__EXERCISE OBJECTIVE__.
All lines between the one holding "喵了个喵 (14, 173)" and the end of the material below, both ends included, should be restated exactly.

__EXCERPTED DATA__.
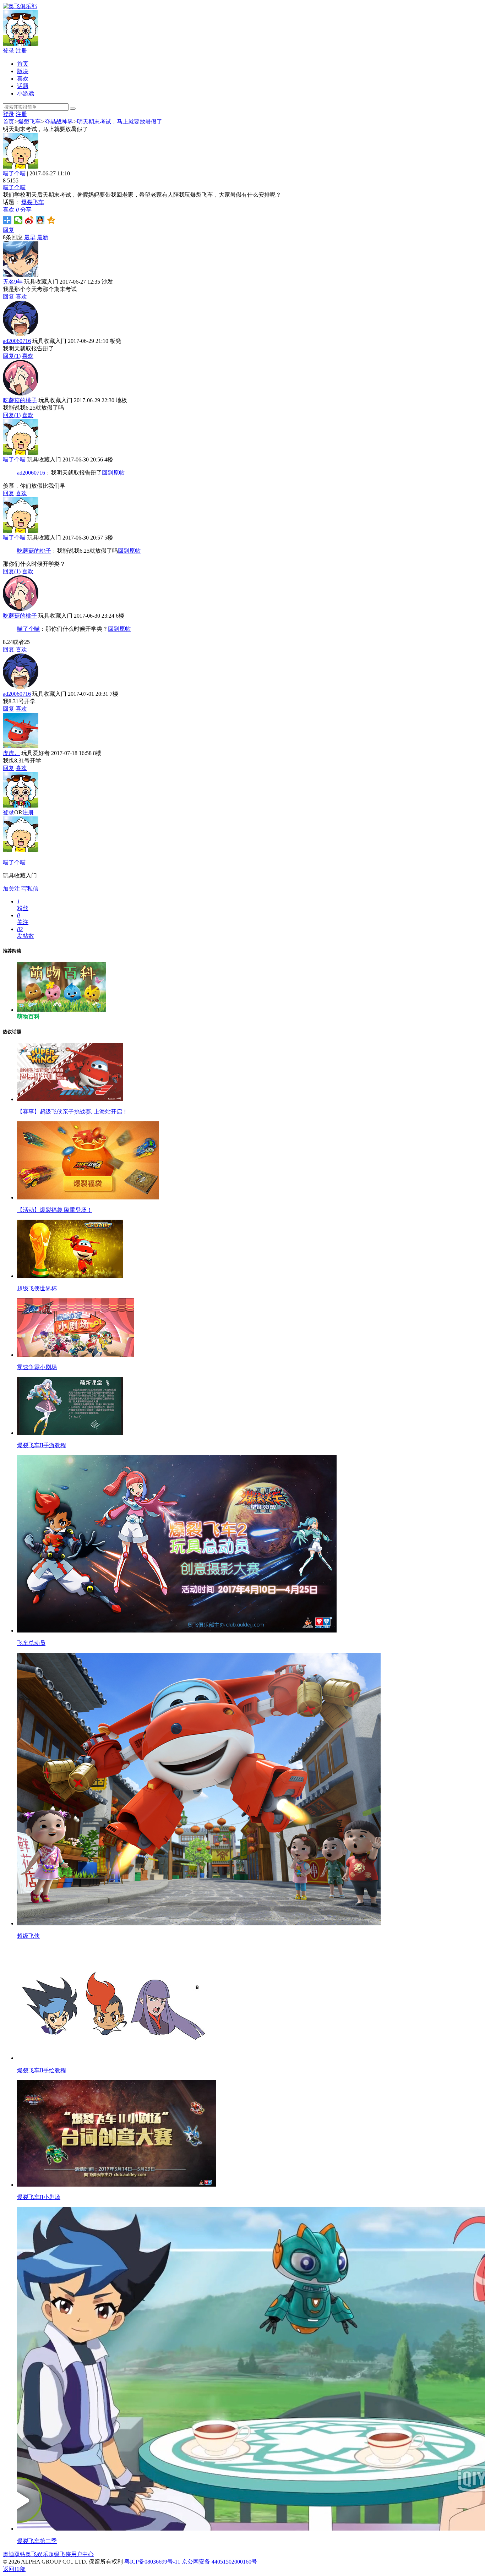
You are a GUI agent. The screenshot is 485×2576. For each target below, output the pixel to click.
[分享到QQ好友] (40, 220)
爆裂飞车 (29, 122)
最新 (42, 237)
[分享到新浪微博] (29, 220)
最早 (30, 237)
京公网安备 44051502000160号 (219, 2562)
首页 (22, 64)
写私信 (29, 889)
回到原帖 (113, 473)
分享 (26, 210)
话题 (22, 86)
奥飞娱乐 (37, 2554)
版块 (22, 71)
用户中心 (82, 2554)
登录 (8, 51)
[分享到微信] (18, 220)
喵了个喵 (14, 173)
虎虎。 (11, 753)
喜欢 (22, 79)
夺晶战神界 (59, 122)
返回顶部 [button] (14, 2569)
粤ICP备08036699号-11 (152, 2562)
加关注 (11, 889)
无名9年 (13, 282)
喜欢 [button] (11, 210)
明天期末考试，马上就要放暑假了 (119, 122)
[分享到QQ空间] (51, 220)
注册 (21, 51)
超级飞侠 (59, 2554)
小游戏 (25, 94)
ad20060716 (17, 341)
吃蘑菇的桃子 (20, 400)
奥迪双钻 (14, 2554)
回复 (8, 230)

__YOUR SOLUTION__.
喵了个喵 (14, 173)
虎虎。 (11, 753)
喜欢 (22, 79)
夺晶战神界 (59, 122)
返回顶部 [button] (14, 2569)
粤ICP备08036699号-11 (152, 2562)
加关注 (11, 889)
无名9年 (13, 282)
喜欢 [button] (11, 210)
明天期末考试，马上就要放暑假了 (119, 122)
[分享到QQ空间] (51, 220)
注册 (21, 51)
超级飞侠 (59, 2554)
小游戏 (25, 94)
ad20060716 (17, 341)
吃蘑菇的桃子 (20, 400)
奥迪双钻 (14, 2554)
回复 (8, 230)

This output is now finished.